#### GIVEN RECORDS ####

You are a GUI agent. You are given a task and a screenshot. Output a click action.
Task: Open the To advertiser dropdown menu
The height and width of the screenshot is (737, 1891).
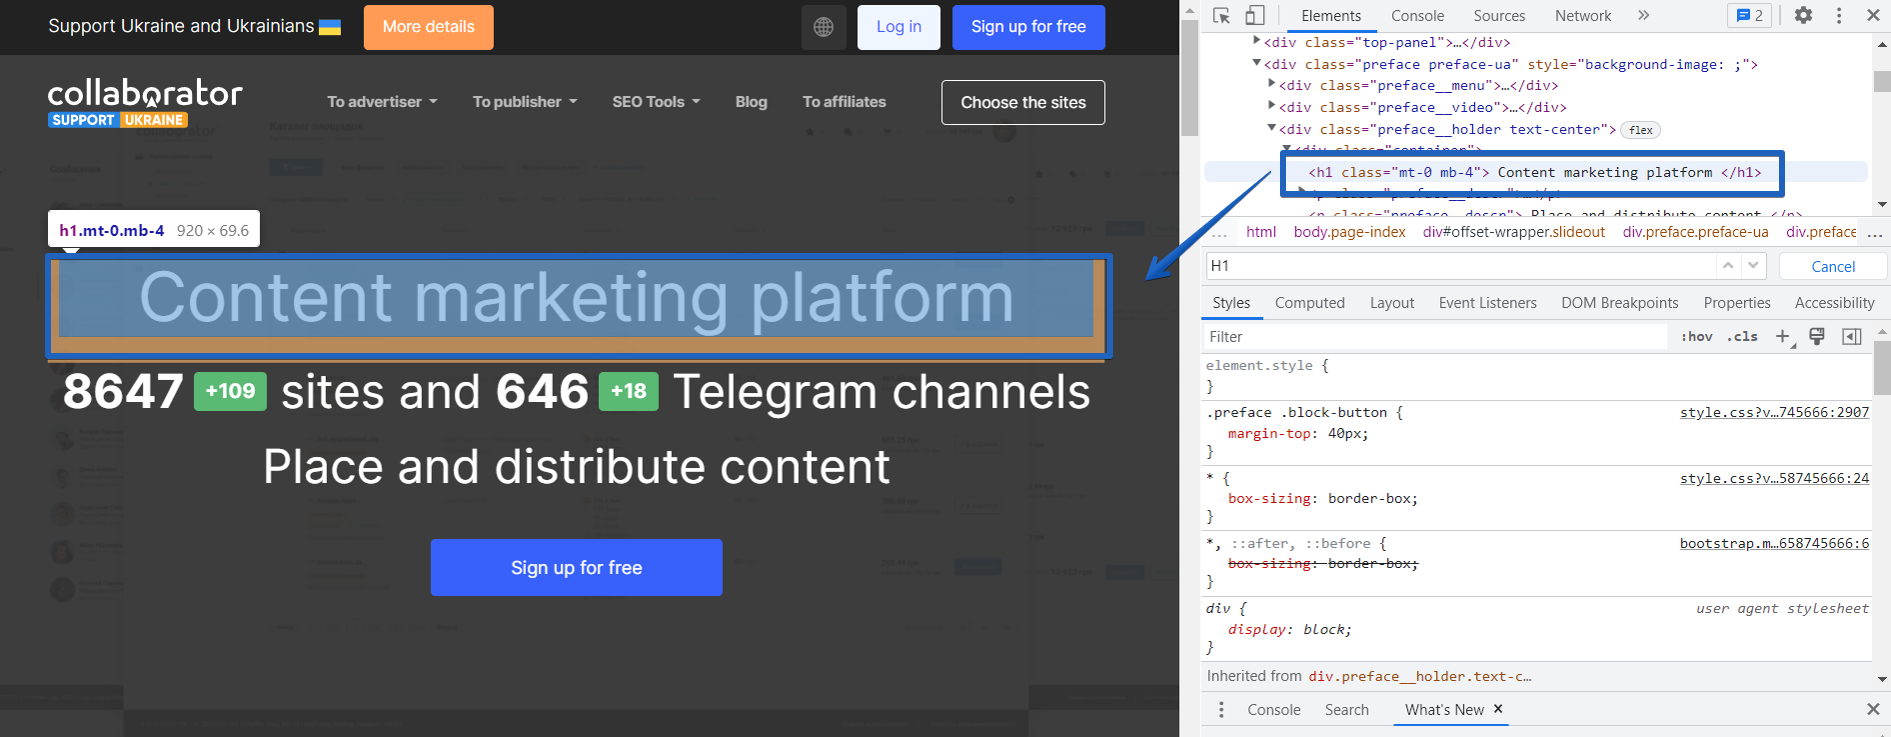click(381, 102)
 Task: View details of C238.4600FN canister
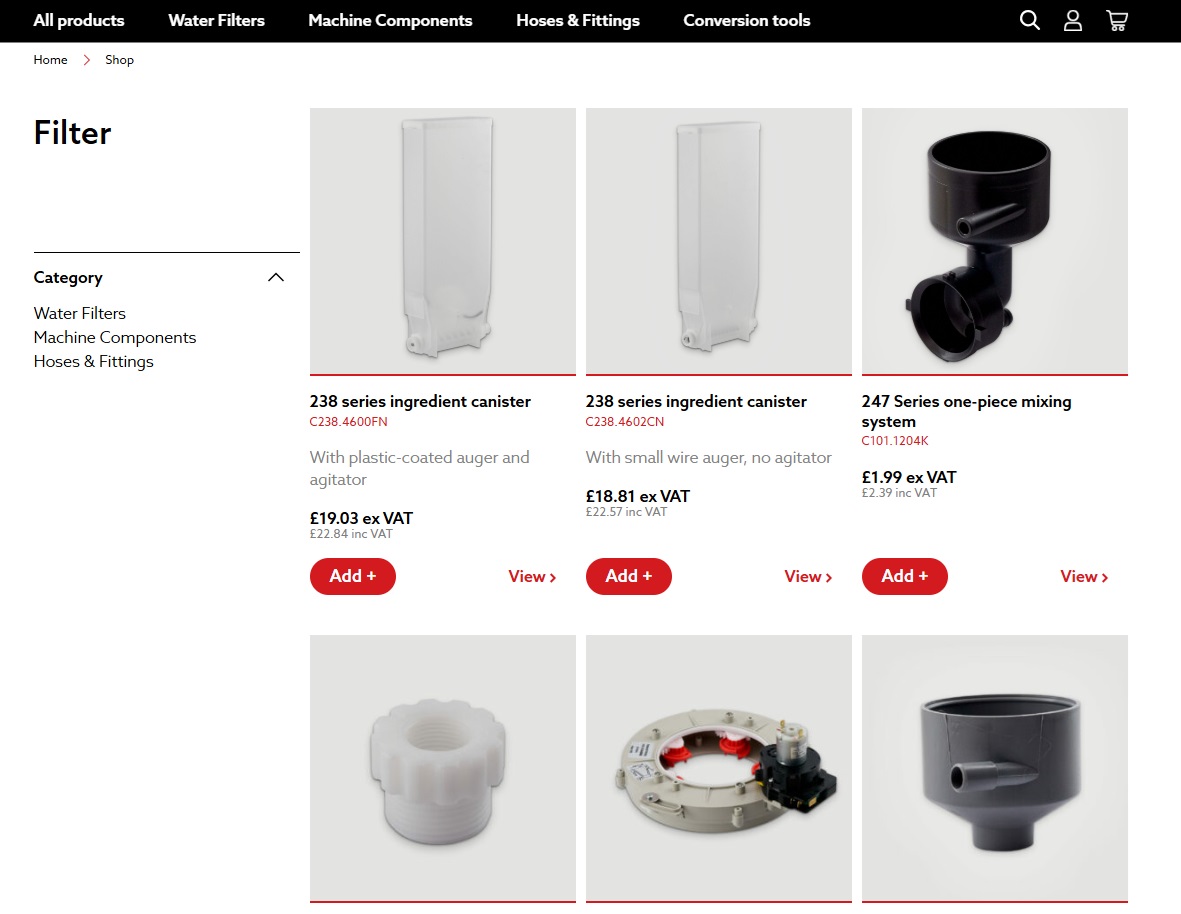532,577
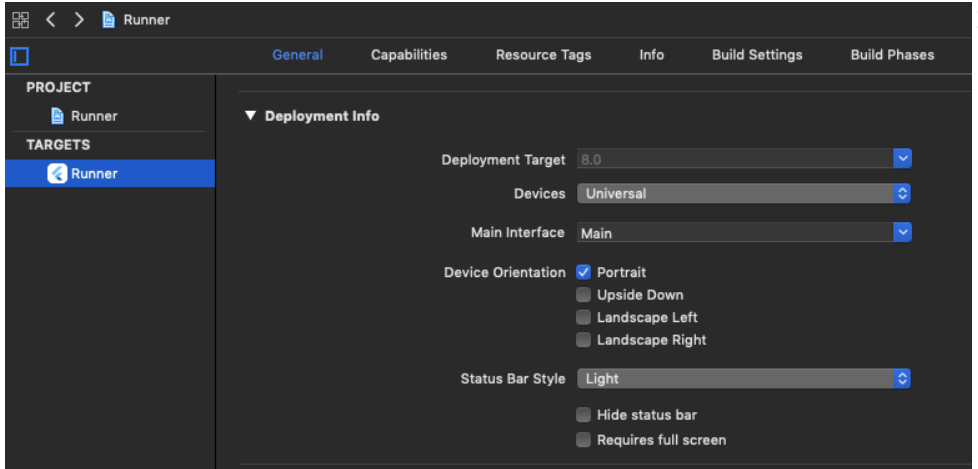Go forward with the right chevron
This screenshot has width=978, height=469.
tap(78, 20)
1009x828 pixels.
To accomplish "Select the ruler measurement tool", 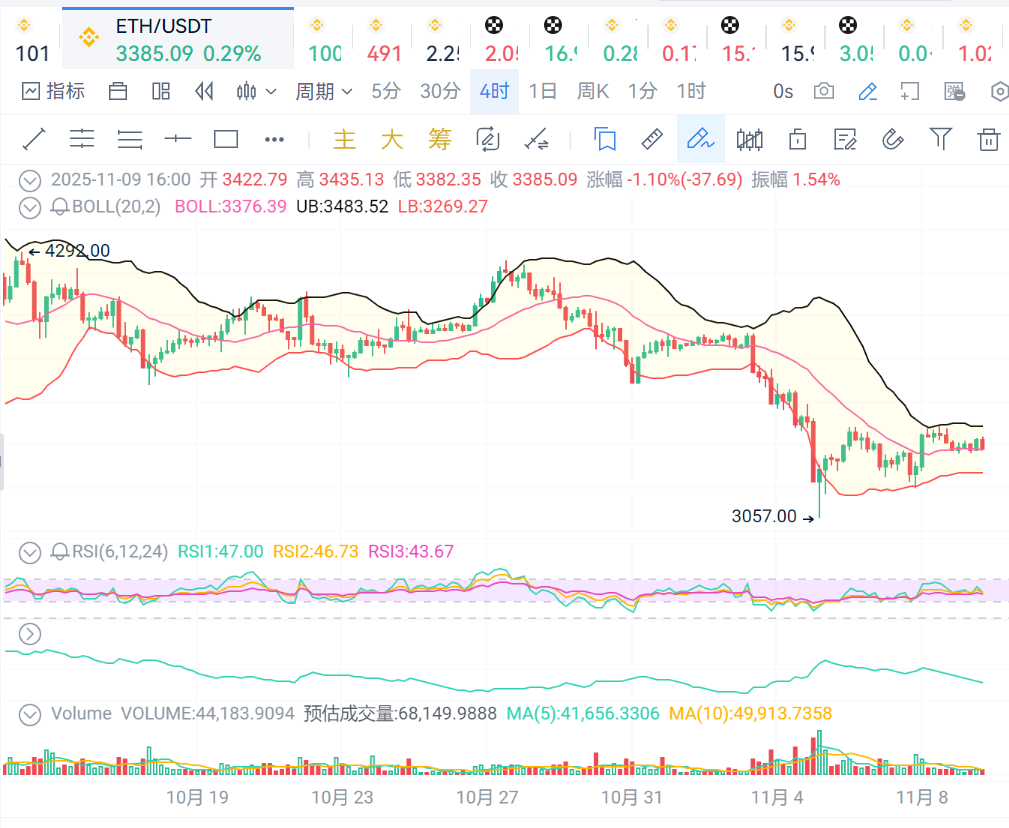I will coord(652,139).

####

__TASK OBJECTIVE__
All lines above starting at the one with "The height and" and ending at the one with "1009x828 pixels.", inclusive, are to be printed again exactly, with the pictures left out.

__RESPONSE TO THIS TASK__
The height and width of the screenshot is (737, 1891).
click(381, 102)
 Task: View details of C238.4600FN canister
532,577
Go forward with the right chevron
This screenshot has width=978, height=469.
tap(78, 20)
1009x828 pixels.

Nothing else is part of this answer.